Um den Wahlkampf übersichtlicher zu gestalten und den einzelnen Kandiaten mehr Chancen einzuräumen, wurden aus den genannten Parteien Wahlblöcke gebildet. So haben als erste die traditionell uneinigen Rechtsparteien „Union der Rechten Kräfte“ und „Jabloko“ ein bisher beispielloses Wahlbündnis gebildet.

Nach der ersten Fusionierung kam die zweite: „Einheitliches Russland“, „Volkspartei Russlands“ und „Wolja Peterburga“ wird zu „Einheitliches Petersburg“, aus dem die „Volkspartei“ allerdings aufgrund erheblicher Differenzen bei der Kandidatenaufstellung kurz danach wieder ausstieg.

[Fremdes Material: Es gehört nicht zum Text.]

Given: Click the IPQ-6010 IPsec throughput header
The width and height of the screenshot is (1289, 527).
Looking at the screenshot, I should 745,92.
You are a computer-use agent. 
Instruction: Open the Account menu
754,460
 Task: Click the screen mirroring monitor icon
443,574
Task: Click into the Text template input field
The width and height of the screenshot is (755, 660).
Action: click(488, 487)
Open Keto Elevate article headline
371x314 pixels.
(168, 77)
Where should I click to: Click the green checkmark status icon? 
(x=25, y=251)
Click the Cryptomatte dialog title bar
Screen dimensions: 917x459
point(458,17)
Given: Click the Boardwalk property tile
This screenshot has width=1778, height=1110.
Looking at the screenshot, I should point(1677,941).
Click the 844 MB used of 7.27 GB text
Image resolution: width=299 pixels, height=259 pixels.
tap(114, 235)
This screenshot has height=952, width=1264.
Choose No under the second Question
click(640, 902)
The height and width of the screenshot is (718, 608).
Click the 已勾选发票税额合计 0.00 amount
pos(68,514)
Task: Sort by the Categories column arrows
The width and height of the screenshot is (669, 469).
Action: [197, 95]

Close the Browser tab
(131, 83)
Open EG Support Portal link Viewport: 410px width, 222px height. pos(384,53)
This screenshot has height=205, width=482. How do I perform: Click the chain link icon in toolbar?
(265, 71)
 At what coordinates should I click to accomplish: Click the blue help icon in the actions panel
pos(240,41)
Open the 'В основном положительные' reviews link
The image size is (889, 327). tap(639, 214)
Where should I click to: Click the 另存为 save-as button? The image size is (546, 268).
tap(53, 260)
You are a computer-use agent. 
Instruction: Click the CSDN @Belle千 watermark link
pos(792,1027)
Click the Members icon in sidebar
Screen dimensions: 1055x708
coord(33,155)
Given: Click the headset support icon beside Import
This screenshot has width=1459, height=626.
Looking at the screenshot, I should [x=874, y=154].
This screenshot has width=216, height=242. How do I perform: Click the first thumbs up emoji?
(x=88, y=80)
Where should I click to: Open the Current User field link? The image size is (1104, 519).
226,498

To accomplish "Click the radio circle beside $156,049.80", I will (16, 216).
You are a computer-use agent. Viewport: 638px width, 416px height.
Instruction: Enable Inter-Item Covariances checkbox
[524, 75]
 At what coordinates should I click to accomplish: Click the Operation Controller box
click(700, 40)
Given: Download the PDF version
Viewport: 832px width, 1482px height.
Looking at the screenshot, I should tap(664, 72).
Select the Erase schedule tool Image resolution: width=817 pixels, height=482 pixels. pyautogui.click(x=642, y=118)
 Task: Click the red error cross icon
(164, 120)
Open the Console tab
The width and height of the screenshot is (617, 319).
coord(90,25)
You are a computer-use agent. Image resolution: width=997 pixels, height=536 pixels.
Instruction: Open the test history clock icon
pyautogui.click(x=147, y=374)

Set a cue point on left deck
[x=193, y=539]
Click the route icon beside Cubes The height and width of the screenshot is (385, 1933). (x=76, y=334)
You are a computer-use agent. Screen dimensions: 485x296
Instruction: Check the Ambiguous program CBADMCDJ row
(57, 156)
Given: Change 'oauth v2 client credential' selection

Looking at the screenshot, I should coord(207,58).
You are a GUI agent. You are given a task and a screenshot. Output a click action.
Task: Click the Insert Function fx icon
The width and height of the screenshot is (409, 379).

Außer den genannten Gruppierungen ist die Kommunistische Partei KPRF bemüht, Kandidaten aufzustellen mit dem Ziel, eine Fraktion im Parlament bilden zu können. St. Petersburg hatte sich in den letzten vier Jahren dadurch ausgezeichnet, dass kein Kommunist den Einzug in die Gesetzgebende Versammlung schaffte. Man räumt ihnen auch diesmal keine großen Chancen ein.

Die heiße Phase des Wahlkampfes in den Medien und die verstärkte Arbeit an der Basis beginnen Anfang November, einen Monat vor dem Wahltermin.